PASSAGE:
........

There is nothing on these photos to suggest where they were taken (that jacket/bracelet combination tells us nothing useful sadly) however the NO PAPER PLEASE! sign is identical to the Adbin on the Stubit website (see 14. Adbins in other cities) based in Nottingham.

The ashvertising twitter account (see 12. Archived websites pages) tweeted on 29 September 2010:

Samaritans ads up in Sheffield and Leeds.


  • I have never found an official advertisement remaining in an Adbins in London that is not for Addison Lee.
  • I have found faded white squares on some London Adbins that could have been NO PAPER PLEASE! signs, however none have been legible.

12.            The Collapse of Adbins (and another legal battle)

On 17 June 2019 Kate Steele (Moore) at Hill Dickinson LLP wrote an article for Lexology.com, a reference for legal updates, analysis and insights for law firms and in-house counsel that used the collapse of Advertising Bins Ltd (AdBins), and a court case against John Griffin, to demonstrate When success isn’t a success.

Basically: shares were sold in Advertising Bins Ltd (AdBins) that promised a dividend from the revenue produced from selling the advertising in the Adbins. The only client was Addison Lee, also John Griffin’s company. The amount charged to Addison Lee by Adbins for the advertising it received decreased to nothing so no money was coming in. The company collapsed and the shareholders didn’t get any money. The shareholders won the court case and Griffin was ordered to buy back their shares, however there shares weren’t actually worth anything.

The first half of the article is reproduced here:

In a recent unfair prejudice petition (Ashdown and Ors -v- Griffin and Ors [2018]) concerning a company known as Advertising Bins Ltd (AdBins), the Court of Appeal was required to consider the meaning of success when deciding what order to make on costs.


AdBins was established in 2007 to install cigarette bins outside pubs and restaurants. The idea was that the bins would be installed free of charge but revenue would be generated by advertisements on the bins. AdBins only managed to secure one main client, Addison Lee Plc (ADL). A number of the shareholders and a director of AdBins were associated with ADL. AdBins’ charges to ADL decreased over time to such an extent that, by March 2011, AdBins was providing advertising to ADL free of charge. Needless to say, the business failed.

Three shareholders of AdBins commenced proceedings alleging unfair prejudice. The main respondent was the controlling director, Mr Griffin. The petitioning shareholders asserted that AdBins’ affairs had been, and were being, conducted in a manner that was unfairly prejudicial to their interests. Firstly, the respondents had allowed AdBins to provide free or heavily discounted advertising space to ADL in breach of the fiduciary duties they owed to AdBins. Secondly, the respondents had deliberately not sought out other advertisers for the bins to ensure bins were available for ADL.

The High Court upheld the petitioners’ first head of complaint. The controlling director had abandoned the interests of AdBins in favour of ADL. The Court ordered a buy out of the company shares without a minority discount. On paper, that was a great result for the petitioners.

........

DATA EXCERPT:

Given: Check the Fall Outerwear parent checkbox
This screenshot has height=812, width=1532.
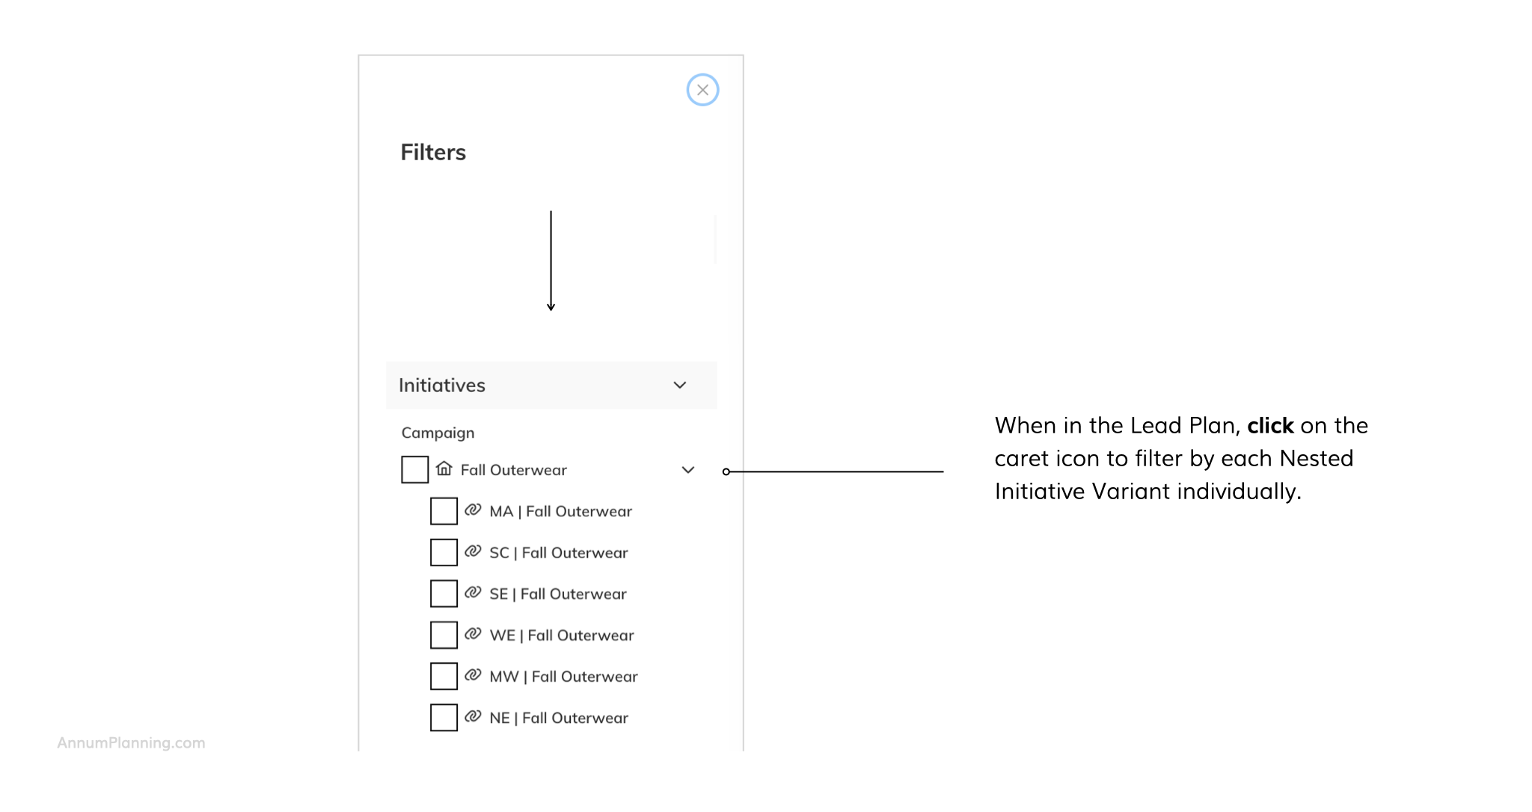Looking at the screenshot, I should (x=414, y=470).
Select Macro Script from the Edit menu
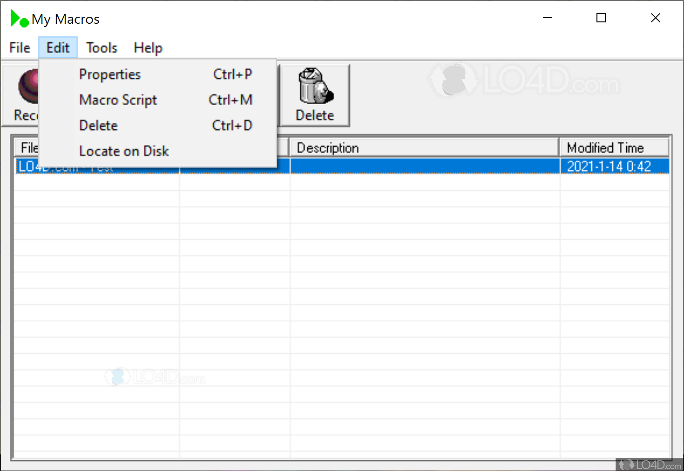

........

STATED EXERCISE 1:
Summarize the passage on Adbins in two sentences.
STATED EXERCISE 2:
Write the next part of the passage on Adbins, picking up after its final sentence.
The data has no connection to the passage on Adbins.

WRITTEN RESPONSE 1:
Advertising Bins Ltd was set up in 2007 to install cigarette bins outside pubs and restaurants that would earn revenue from advertising, but its only main client, Addison Lee, was charged less and less until by March 2011 it received advertising free, and the business failed. Three shareholders brought an unfair prejudice petition against the controlling director, Mr Griffin, and the High Court upheld their first complaint and ordered a buy out of their shares without a minority discount, though the shares were not actually worth anything.

WRITTEN RESPONSE 2:
However, the sums in issue were modest. The Court considered the petitioning shareholders had ‘grossly unrealistic expectations (1) as to the viability of the business of [AdBins] and (2) the sums which ADL ought to have paid for advertising on the bins’. Following a hearing on quantum, it followed that ‘the shares in [AdBins] were worthless, or practically so, and therefore there is no value to be ascribed as the price for the purchase of the shares by the respondents’. Therefore, whilst the petitioners had won on paper, in reality the shares they were fighting about were not worth the paper they were written on.

For the decision of the High Court on costs and the later decision on the appeal please follow this link:


13.            Archived websites pages: ukadbins.co.uk and adbins.co.uk

Ukadbins.co.uk appears to be the main UK web address from the beginning of the enterprise, November 2007, until June 2008, after which traffic was redirected to adbins.co.uk. At this time they claimed to have 500 bins in North and Central London.

Adbins is a new unique and innovative product designed to benefit business owners throughout the UK since the introduction of the Smoking Ban on 1st July 2007.

For business owners faced with seeing your staff and/or customers being forced to stand outside your premises, phone us on 0X00 0X1 2X93 and we can supply you FREE BINS*.

Remember, accumulation of cigarette litter outside buildings could result in a fine of up to £2,500 and a criminal record.

For business owners looking to gain maximum benefits of advertising on these hard wearing Ashtrays.

Your advert will be placed behind a thick glass sheet which protects the advert in its own waterproof holder will have maximum effect.

*Subject £12.50 installation charge per bin.



  • The installation charge dropped from an initial £12.50 per bin to £5 per bin in June 2008 and was eventually free.

The first, archived version of the original Adbins.co.uk website is from July 2007. It is reproduced in its entirety (sic) here:

Welcome to Adbins.co.uk

Adbins are a a unique way for businesses to dispose of troublesome cigarette butts whilst promoting themselves or other local businesses at the same time.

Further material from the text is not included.